People were chattering during Prince’s speech, savoring the chocolate opera cake, offering half-hearted applause when he mentioned the number of federal judges Trump had appointed.
“We need to privatize whenever possible,” Prince said. “Entrepreneurship made America great.” He ended with a quote from Saving Private Ryan and a warning that the last time Virginia was as blue as it is now, we were living under slavery.
Finally, it was time for “Uncle Steve,” as someone had referred to him earlier in the night. After some microphone troubles (“Deep state!” somebody yelled), Bannon proceeded to say that he had planned to talk geopolitics, but instead he wanted to have a frank discussion about the storm on the horizon.
“President Trump is going to be impeached,” he said, throwing cold water on the bacchanalia. Everyone stopped chattering. The opera cake was gone. Bannon, who recently started a podcast about Trump’s impeachment, expressed his reservations about Mitch McConnell and challenged the assumption that the Senate would not remove the president. “Do not think that the Trump revolution is going to be the same on the other side of this as it is now.”
Bannon’s speech wasn’t all doom and gloom. From the dais at the Yale Club, he slammed the “Davos class” and the bailout; he told the story of the 2016 election like it was his people’s creation myth; he called out the axis of countries — including “Persia” — “trying to control the Eurasian landmass.” He said that Bernie Sanders and Elizabeth Warren are going “to destroy the concept of money”; he talked about the “fourth turning,” a reference to a 1997 book of the same name theorizing that America undergoes cataclysmic social change every fourth generation; he cracked an inaudible joke about Hillary Clinton.

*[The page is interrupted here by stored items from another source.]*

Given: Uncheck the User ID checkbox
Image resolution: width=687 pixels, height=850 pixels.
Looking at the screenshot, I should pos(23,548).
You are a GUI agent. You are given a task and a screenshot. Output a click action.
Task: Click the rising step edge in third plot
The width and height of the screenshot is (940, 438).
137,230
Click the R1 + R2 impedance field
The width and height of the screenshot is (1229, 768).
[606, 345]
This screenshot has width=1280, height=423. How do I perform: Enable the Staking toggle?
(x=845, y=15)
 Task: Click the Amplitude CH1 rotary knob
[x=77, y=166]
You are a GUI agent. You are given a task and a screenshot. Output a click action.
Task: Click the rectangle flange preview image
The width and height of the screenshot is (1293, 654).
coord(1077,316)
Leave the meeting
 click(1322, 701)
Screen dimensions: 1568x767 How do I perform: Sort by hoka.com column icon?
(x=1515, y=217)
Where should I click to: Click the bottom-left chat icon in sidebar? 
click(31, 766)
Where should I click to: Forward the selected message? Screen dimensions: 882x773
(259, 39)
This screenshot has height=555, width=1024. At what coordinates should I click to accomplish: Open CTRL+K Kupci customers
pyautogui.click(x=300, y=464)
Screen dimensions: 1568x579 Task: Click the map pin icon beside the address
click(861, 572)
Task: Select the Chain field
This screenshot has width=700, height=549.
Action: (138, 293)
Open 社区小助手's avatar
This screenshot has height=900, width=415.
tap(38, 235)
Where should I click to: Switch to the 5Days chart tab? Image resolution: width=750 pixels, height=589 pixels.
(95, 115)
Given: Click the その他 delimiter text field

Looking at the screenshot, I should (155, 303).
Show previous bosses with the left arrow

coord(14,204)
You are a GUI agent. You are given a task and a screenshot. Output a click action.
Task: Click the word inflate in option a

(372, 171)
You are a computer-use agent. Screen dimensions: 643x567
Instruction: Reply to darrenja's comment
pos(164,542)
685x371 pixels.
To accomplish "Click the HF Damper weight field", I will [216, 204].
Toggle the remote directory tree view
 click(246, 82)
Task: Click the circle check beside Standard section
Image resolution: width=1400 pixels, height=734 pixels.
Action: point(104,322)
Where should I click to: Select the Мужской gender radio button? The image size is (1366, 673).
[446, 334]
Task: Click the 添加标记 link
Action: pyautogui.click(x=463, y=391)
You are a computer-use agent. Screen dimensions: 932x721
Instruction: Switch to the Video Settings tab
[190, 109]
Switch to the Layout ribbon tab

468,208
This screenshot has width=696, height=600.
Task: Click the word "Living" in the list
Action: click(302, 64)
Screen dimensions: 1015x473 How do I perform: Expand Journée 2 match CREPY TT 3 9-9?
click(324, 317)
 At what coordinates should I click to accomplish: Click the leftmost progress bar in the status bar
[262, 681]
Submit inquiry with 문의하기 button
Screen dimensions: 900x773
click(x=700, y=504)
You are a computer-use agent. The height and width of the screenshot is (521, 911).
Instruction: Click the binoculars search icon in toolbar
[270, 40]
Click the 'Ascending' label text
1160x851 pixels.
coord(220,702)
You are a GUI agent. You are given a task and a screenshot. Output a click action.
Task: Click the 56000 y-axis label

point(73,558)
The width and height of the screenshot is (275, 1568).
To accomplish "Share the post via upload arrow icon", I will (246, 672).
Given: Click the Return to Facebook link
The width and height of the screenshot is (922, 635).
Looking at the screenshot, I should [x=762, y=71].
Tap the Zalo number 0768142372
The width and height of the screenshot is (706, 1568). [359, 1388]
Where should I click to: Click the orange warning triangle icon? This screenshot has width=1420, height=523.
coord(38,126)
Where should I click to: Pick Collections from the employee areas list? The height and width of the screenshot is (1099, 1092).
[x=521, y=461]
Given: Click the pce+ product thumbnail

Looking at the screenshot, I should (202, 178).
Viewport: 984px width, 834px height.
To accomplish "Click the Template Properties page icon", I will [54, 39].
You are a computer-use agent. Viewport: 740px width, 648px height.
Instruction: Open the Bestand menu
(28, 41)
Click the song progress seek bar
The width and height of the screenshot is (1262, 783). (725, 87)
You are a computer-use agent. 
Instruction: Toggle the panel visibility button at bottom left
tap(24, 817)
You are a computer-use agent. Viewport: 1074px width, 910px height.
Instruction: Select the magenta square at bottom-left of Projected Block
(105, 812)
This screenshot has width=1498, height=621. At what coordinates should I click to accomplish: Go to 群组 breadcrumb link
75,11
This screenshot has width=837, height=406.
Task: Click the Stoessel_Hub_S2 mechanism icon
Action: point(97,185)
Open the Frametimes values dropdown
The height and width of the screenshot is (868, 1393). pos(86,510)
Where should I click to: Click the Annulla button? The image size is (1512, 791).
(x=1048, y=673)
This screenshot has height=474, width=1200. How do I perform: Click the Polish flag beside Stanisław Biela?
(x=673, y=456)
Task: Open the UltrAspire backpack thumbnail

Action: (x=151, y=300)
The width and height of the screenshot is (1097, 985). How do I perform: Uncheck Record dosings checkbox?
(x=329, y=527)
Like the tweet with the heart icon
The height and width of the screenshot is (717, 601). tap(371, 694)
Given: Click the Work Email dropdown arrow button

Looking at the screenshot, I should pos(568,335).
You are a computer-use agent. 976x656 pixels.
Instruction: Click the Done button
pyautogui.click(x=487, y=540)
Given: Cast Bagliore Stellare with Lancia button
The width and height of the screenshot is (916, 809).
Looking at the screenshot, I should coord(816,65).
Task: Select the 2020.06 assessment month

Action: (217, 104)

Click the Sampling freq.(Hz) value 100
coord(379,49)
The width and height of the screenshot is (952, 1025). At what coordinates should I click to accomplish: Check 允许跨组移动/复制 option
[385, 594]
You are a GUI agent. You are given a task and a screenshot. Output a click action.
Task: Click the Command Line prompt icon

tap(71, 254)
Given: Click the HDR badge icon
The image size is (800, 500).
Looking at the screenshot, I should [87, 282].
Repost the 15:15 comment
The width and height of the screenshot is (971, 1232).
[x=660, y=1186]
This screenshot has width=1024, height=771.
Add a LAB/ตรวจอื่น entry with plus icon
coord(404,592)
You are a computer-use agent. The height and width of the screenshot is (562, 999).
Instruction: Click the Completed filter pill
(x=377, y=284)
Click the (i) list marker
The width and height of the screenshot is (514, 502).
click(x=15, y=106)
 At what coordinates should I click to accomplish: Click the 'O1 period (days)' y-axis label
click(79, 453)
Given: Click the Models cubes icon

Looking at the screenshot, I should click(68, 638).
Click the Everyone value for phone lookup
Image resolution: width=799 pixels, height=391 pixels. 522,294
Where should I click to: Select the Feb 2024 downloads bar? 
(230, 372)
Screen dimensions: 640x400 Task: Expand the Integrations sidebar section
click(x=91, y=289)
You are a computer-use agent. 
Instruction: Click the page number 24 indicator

At end of his speech, Bannon returned to the impeachment inquiry’s impact on the 2020 race. While it’s hard to picture him ever identifying as anything other than an underdog, I needed to remind myself that Bannon was talking about a candidate who currently occupies the Oval Office. “If you blink in this room, I can guarantee you we will lose,” he said. The room was quieter than it had been all night. “This country is as divided as it was during the Civil War.” In typical “Uncle Steve” fashion, Bannon ended with Napoleon’s quote — “When you set out to take Vienna, take Vienna.”
People queued for pictures with Prince and Bannon. I tried to beat the rush to the coat check (the attendant accepted a tip, despite the “No Tipping” sign). I followed a young couple out of the revolving door onto Vanderbilt Avenue. The rain had stopped and the protesters had gone home.